Training for overseas staff is held at Hakuhodo Headquarters (HQ) every year. This year, staff from Indonesia, Malaysia, Thailand, and Taiwan participated in the training. Among them, Lucy Jiang (Senior Copywriter) and Nana Chen (Associate Art Director) from Taiwan Hakuhodo came to participate in the eight-week training, and report their experiences in Tokyo here. The OJT aims to provide trainees with opportunities to work at Hakuhodo Tokyo, handle global advertising business, and hone their skills in their respective sectors.
Where did you stay?
We stayed in apartments between Akasaka and Roppongi, so it was quite convenient for us to walk to the company. This reduced the commuting time and other concerns, which helped us as newcomers to Tokyo. Besides, we had not stayed here when we traveled to Tokyo before. This was a special experience for us to enjoy the city where business intersects with pop culture. Every day began with observing pedestrians, whether mothers pushing strollers, dog-walkers, or office workers walking hurriedly, which was always interesting and fun.

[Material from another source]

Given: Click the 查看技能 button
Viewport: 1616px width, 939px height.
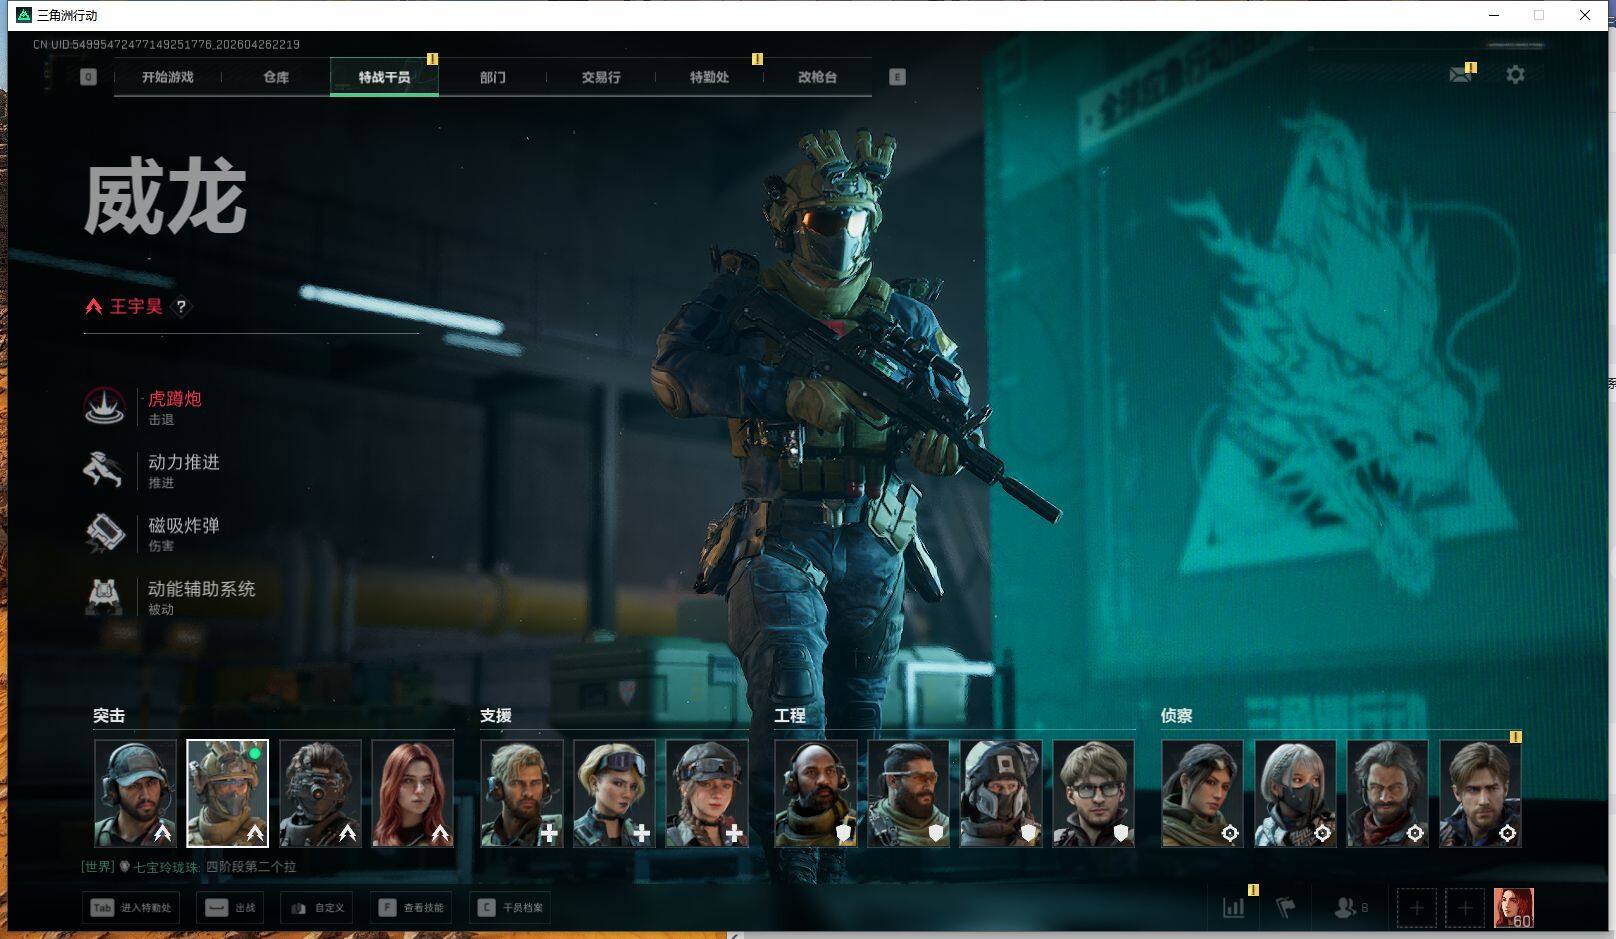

How did you spend your days off?
We both love exhibitions and visited various art museums together. Tokyo especially has various art museums near our apartments. One day we visited TeamLab in Odaiba with trainees from Malaysia. We spent the whole afternoon there and had a great time. We also sometimes went for walks to seek other aspects of Japanese culture different from Akasaka. Whether it was Kamakura and Lake Kawaguchi with their natural landscapes, or fashionable Shibuya and Omotesando, they left us with deep impressions.
We tasted various types of Japanese food and enjoyed unique cultures that do not exist in Taiwan. It was our first time to eat horse meat and venison, and to have sushi at a restaurant without seats. We also experienced Japanese hairdressing, horse racing, and outdoor bathing. These fresh and interesting activities brought us closer to Japanese life.
Although the cultural differences between Taiwan and Japan are not that large at first glance, we could feel the meticulousness in Japanese service. For instance, when a clerk dropped a copper coin by accident when giving change, another clerk stepped in immediately. As another example, after our haircuts, the stylist not only handed us cotton pads and cleaned the hair from our faces, but also escorted us to the door, bowed sincerely, and handed us their business card, which made us feel extremely flattered.
How about your feeling after participating in the OJT?
We were free to think here without limitations. Especially in the insight stage, we were not frustrated by a lack of time or budget, but actively made better proposals for clients. All of us made efforts to come up with better ideas, and allowed detailed modification of the storyboard even at the shooting location. We thought that that deep consideration was also one of the powerful strengths at Hakuhodo. Besides the innovative insight of the proposal stage, it was also a great experience for us to participate in on-site shooting during our OJT.
Lucy: What left a deep impression on me was “the power of the team.” There were no divisions, titles, or ranks, and every one of us worked together, tossed around ideas, and enjoyed fascinating discussions.
Nana: As an Associate Art Director, I am responsible principally for web advertising in Taiwan. So, it was new for me to join in these discussions to come up with ideas for below-the-line events.
What did you think of the Sei-katsu-sha Insight philosophy at Hakuhodo?
Before coming to Tokyo, we took sei-katsu-sha insight as a relatively abstract concept. For example, when selecting targets, in Taiwan there is often too much similarity between those for underwear brands and for makeup brands. But we can truly feel the depth of this philosophy now. Everyone can be taken as a sei-katsu-sha, rather than a consumer.